Essentialist animals?

Over the past few decades, there has been a lot of research published on 'psychological essentialism', which has been observed cross-culturally in young children. Essentialism is the tendency to think about animals, plants and social categories in terms of hidden 'essences'. The earliest experiments that indicated psychological essentialism in children were by Frank Keil (1989, Concepts, Kinds, and Cognitive Development, MIT Press, Cambridge, MA) who asked preschoolers what would happen if an animal was surgically altered to look like a member of another species. For example, would a raccoon that is surgically modified to look and smell like a skunk actually be a skunk? Young children believed that the creature would still be a raccoon. Three-year-olds and four-year-olds believe that also an apple seed, planted in a flowerpot would still grow out to be an apple tree, or that a cow raised by foster parent pigs would still exhibit normal bovine behavior (Gelman & Wellman, 1991. Insides and essences: Early understandings of the non-obvious.

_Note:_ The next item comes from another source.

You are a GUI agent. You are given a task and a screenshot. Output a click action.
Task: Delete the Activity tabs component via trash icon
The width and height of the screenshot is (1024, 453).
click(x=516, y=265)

Cognition, 38, 213–244). What is more, children are even more essentialist than adults. For instance, Indian preschoolers believe a Brahmin child remains Brahmin, even when raised by untouchables; Five-year-olds believe that French babies brought up by English-speaking parents will grow up to speak French. Essentialism has been documented in several non-western cultures, indicating that this psychological tendency may be a stable part of human cognition (Gelman 2004, Psychological essentialism in children. Trends in Cognitive Sciences, 8, 404–409).

This raises the question: Is essentialism restricted to humans, or does it also occur in other species? Obviously, the experimental procedures I just discussed all rely on language, so experimental design should be radically adapted to probe psychological essentialism in other animalleibniz3s. Yesterday, I was observing (in an unsystematic way) my cat's behavior (an adult male), and his behavior motivated me to think that essentialism may have its roots in the way animals make concepts.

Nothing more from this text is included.